Device Hash


What Is a Device Hash?

A device hash or hardware hash is a string of numbers and letters generated by a computer, phone, tablet or other device at the request of a piece of software, which contains information about the device and its user.

This information is akin to a device’s identity. It can include information about the local date and time, operating system version and type, hardware such as GPU, screen data, and more. 

Each hardware configuration (but not each individual device) has a unique ID. This helps find connections between ostensibly different users, identifying and thwarting attempts at fraud, as well as provide other bits of useful information.

How Do Device Hashes Work?

Device hashes largely work behind the scenes, when software requests one in order to be able to identify some basic information about the device, in a process called fingerprinting

  1. When a user attempts an action online, a piece of code can ask their system for its device hash.
  2. The hash is generated from certain simple parameters about their hardware.
  3. The hash is submitted to the requester.
  4. The requester reads it to find useful information.
  5. The requester combines the device hash and other parameters, and compares it to a list of previously gathered hashes to reach conclusions about the user and their intentions.

It should be noted that efficient fingerprinting involves the exchange of several different types of hashes and information, not just a device hash. 

When considered in tandem, these parameters will signpost useful information about how much of a risk a user could be, whether they are using spoofing software, if their hardware is adequate to run a web app or other software, and so on. 

fingerprinting and device hash generation for fraud prevention

Are Device Hashes Unique?

Device hashes are as unique as the basic configuration of the device they correspond to.

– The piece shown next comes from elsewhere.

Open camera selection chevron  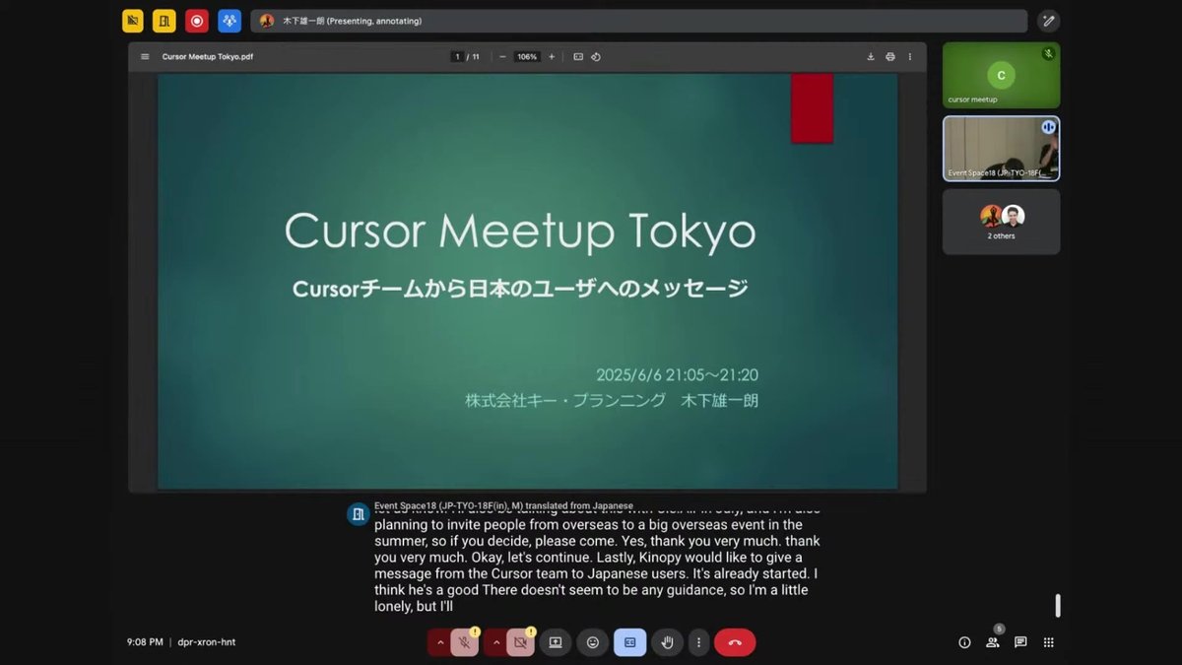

For systems such as mobile devices, this can be fairly common: two iPhone 7 devices running Safari will return the same device hash. 

With PCs, a configuration is not as likely to be identical to others. Nevertheless, all device hashes, when analyzed together with all the other data sourced during the device fingerprinting process, will lead to fairly unique results that can be used to make certain deductions. 

Device hashes do not contain any private or sensitive information about their users. Rather, they serve to show whether a computer, tablet or smartphone has visited a website, or attempted or taken another specific action before, and some general information about its hardware, which can include:

  • MAC address
  • battery health
  • HTML5 canvas information 
  • time zone
  • device time and date
  • CPU details
  • GPU information
  • audio fingerprinting
  • serial number

Can You Change a Device Hash? 

For most people, there is no reason to want to change their device hash, as it does not reveal anything noteworthy about themselves or their setup. Moreover, digital fingerprinting typically involves requests for more than the device hash of a user, so changing the device hash does not amount to much. 

In general terms, existing methods to change a device hash utilize a process called spoofing. These will usually replace the user’s device hash with the same one for all their users. 

For example, FraudFox, AntiDetect and Multilogin will change users’ hashes, but will not adequately hide the fact they are using these tools to provide a false device hash.


How Do Device Hashes Help Fight Fraud?

Together with other data points and hashes, device hashes provide valuable information during fingerprinting, which helps flag users involved in nefarious activities.

In cybersecurity, fraud detection and adjacent fields, device or hardware hashes will show repeated, supposedly separate requests originating from the same device, which will then be treated as suspicious.

A simple example:

  1. A cybercriminal acquires a list of user credentials or stolen card details.
  2. They need to try each to find out which ones work. This can be manual or automatic but several (if not all) will be tested from the same device.
  3. The fraudster will try one set of credentials, and note the results.
  4. Before they try again, the fraudster will take certain steps to hide the fact it’s the same person trying more than a couple of cards, instead pretending to be a new, legitimate user/device – e.g. clear their browser cache, run a spoofing tool, or use a device emulator.
  5. They then try a new set of credentials.
  6. Steps 3 and 4 are repeated as needed. 

Device fingerprinting can help stop this cybercriminal in their tracks, because it is a more advanced, composite technique that takes into account red flags generated by spoofing tools, compares IP address/device hash pairs, and so on.

By using device hashes, cookie hashes, browser hashes and other parameters, fingerprinting protocols can flag a user as high risk when they have made repetitive, suspicious requests, blocking their attempts at fraud.